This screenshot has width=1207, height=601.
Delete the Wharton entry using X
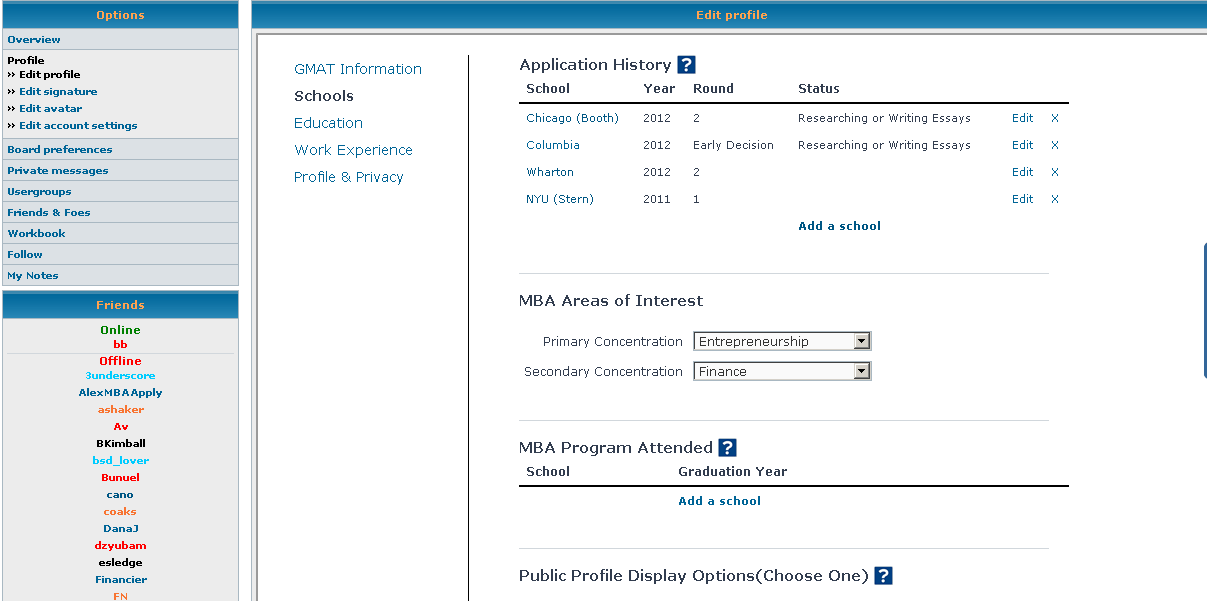[1054, 172]
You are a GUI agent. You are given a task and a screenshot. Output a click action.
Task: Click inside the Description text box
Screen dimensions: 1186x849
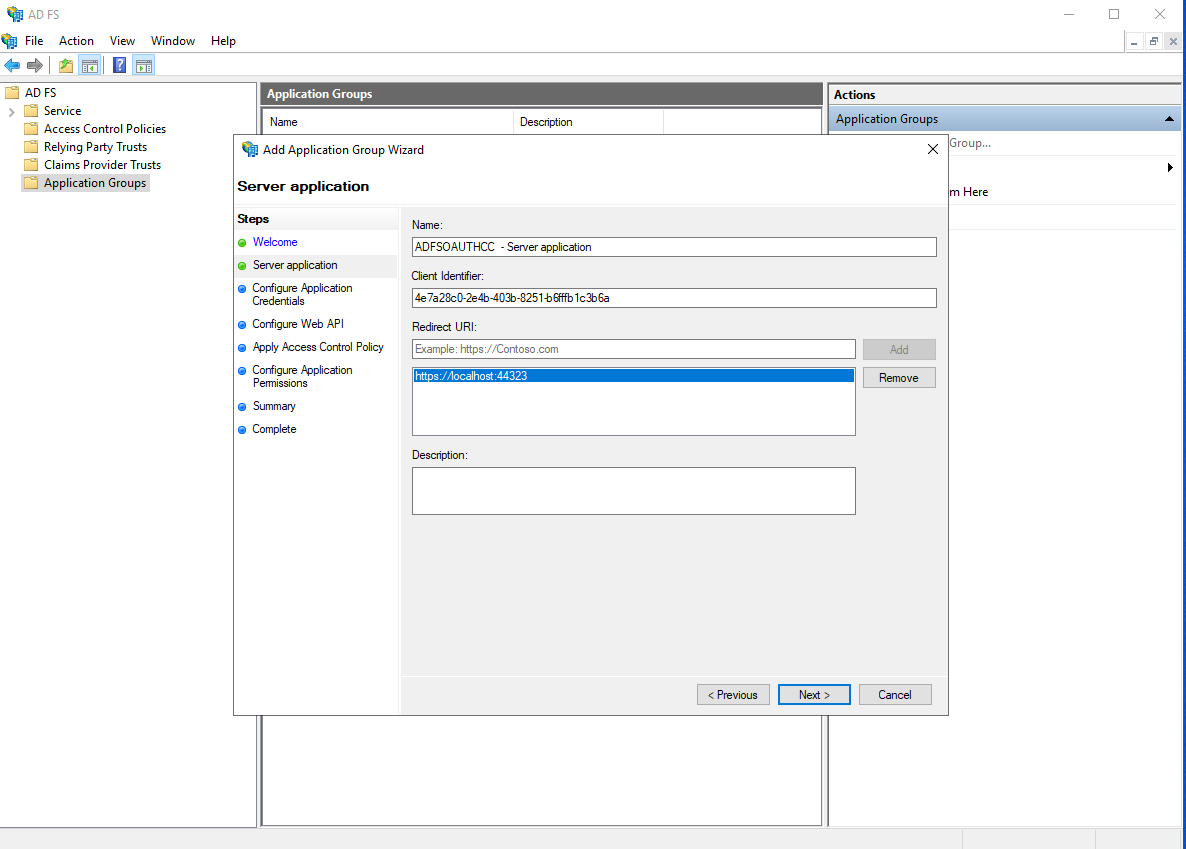coord(632,490)
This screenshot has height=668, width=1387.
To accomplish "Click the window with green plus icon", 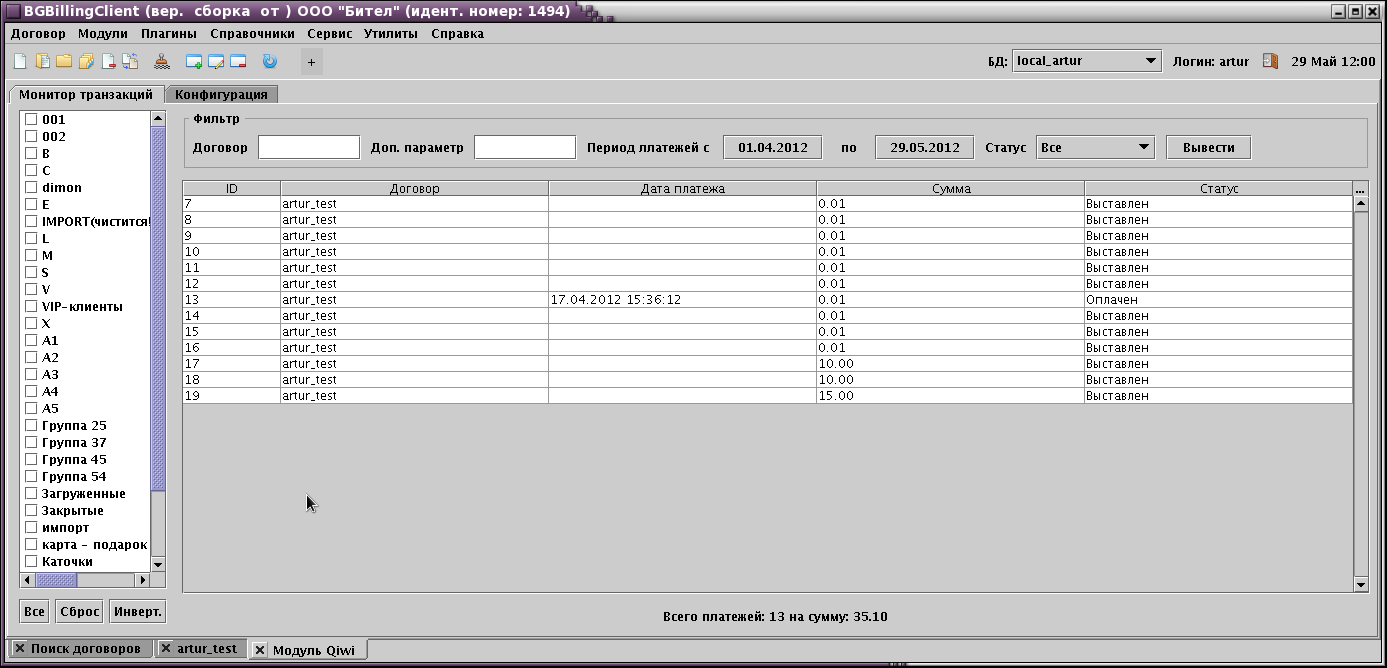I will tap(194, 62).
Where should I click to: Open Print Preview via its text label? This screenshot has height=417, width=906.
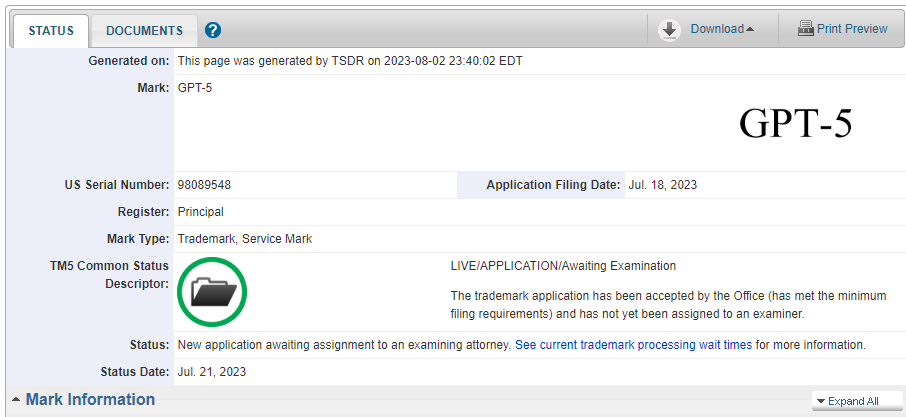(851, 29)
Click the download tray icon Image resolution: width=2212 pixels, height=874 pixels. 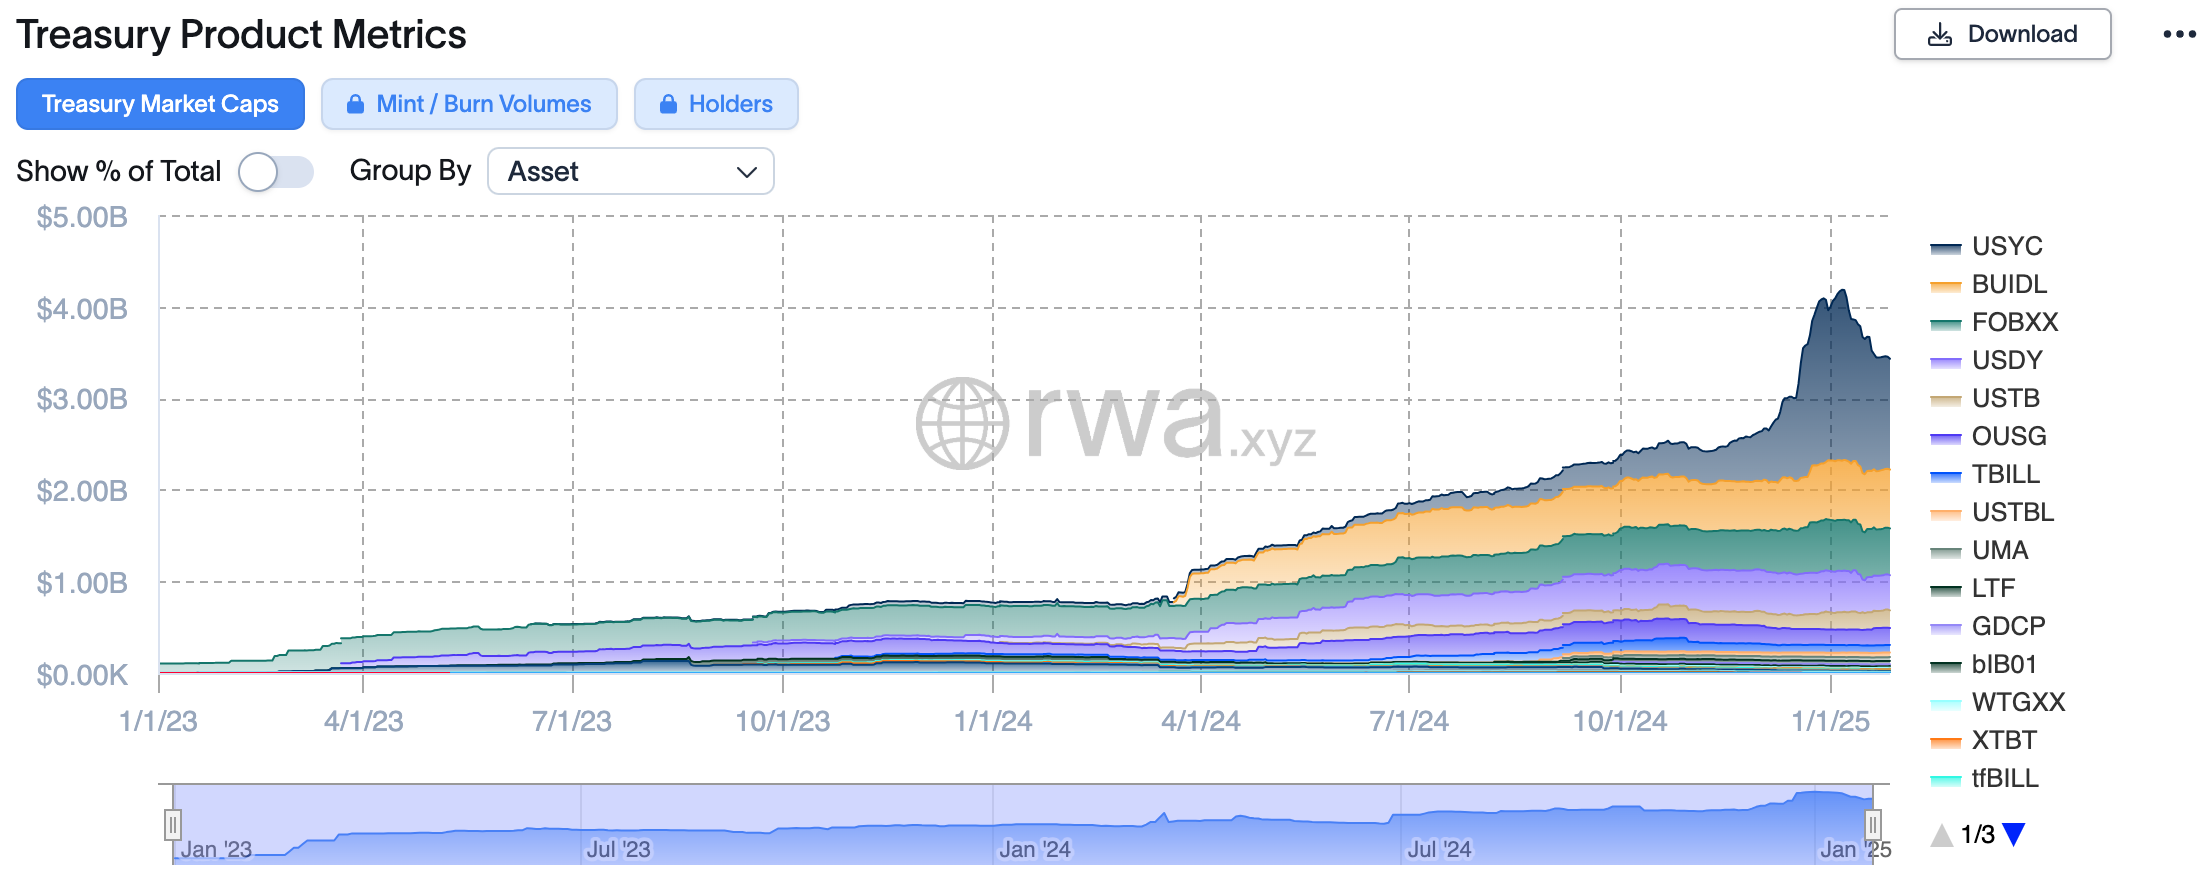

******************************

WHAT TO WORK ON: Starting at the line that contains "Where should I" and ending at the last line of the rows above, recast those lines as a Markdown table with the columns Index and Content, one line per table row and blank lines skipped. Leave the pictures out.

OUTPUT:
| Index | Content |
|---|---|
| 1 | Where should I click to: Open Print Preview via its text label? This screenshot has height=417, width=906. |
| 2 | (851, 29) |
| 3 | Click the download tray icon Image resolution: width=2212 pixels, height=874 pixels.  |